Friday, May 24, 2013

Service Dog Etiquette

Re posting an older blog that I thought has some tips for when you meet a service dog team. All these things are always appreciated.

I get asked occasionally from people I meet about what proper service dog etiquette is. I have meet a great deal of people who have service dogs and agree that this etiquette can really make a difference in their lives. I think the etiquette really is helpful and show respect for the disabled person you may come across. These are some item I think fall under that category. If you have any questions or comments please feel free to comment. I never mind answering questions.

1. Do not distract the service dog from its job. That includes Kissee noises, barking, or any noises at the dog. Petting or calling to the dog.

2. Please understand if a handler will not let you pet their dog or stop to talk. Many disabled people live a very normal life and do not always have time to stop and chat. Some service dogs can become distracted when being petted frequently. This distraction could be deadly for a handler or have severe consequences.

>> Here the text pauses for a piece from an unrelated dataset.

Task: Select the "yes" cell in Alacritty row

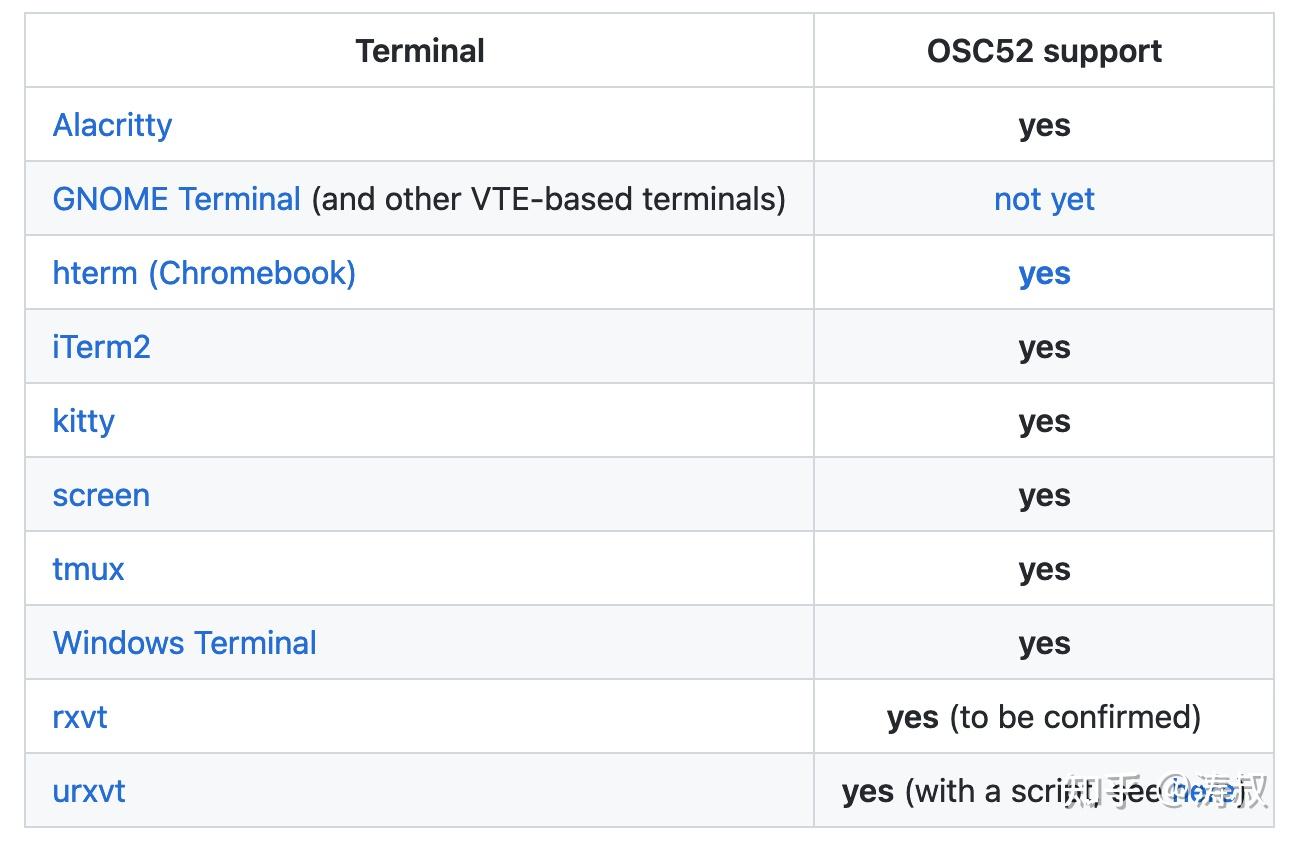Action: (x=1044, y=125)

3.Do not draw attention to a service dog team. Service dog handlers are trying to live a normal life as possible and people making a scene or pointing out the dog will not help. This can make a person feel very uncomfortable.

4. Do not feed a service dog without asking. Many service dogs have a special diet and might include treats as rewards for alerting and extra food may not be needed. Most service dog teams are trying to balance their dogs activity and eating habits with the need for them to stay on the lighter side. Extra weight will put stress on joints and hips which could mean a dog is retired sooner.

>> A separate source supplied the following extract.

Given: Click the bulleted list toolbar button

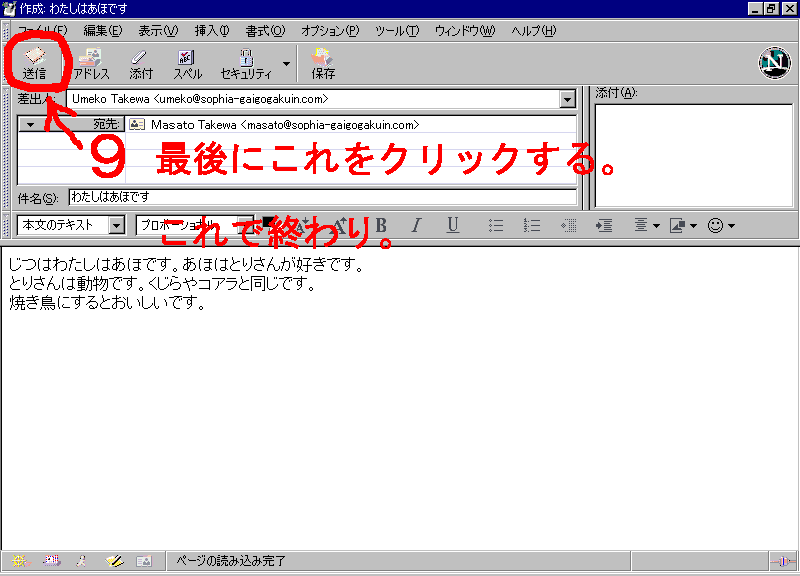Looking at the screenshot, I should point(495,226).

5. Treat the service dog handler with dignity and respect. Please when speaking to a service dog handler talk to them not their service dog. Asking a disabled person about their disability is not respectful and can make the handler uncomfortable. General questions are usually considered respectful because the person does not have to talk about their own personal issues. The service dog handler is trying to live a normal life and being questioned constantly can be invasive.

6.When offering help don't insist. A service dog team could be hurt if a car stops at a light and they are sight impaired and you wave them on instead of allowing the service dog to do their job. Sometimes a person will want to do things on their other times they may need help. If trying to help always ask just don't take a service dogs leash or try to guide the dog along.

7. Do not photograph or take pictures of service dog teams without permission. This can make a handler uncomfortable and draws attention to the team. They are trying to be treated like any other person would be treated.

8. If your a parent try to educate your children or other about service animals. Telling children about disabilities can be helpful. I know most people think I am not disabled because it is not obvious talking about hidden disabilities can be beneficial for all. Talking about service animals also helps children to understand that they are working and need to not be distracted.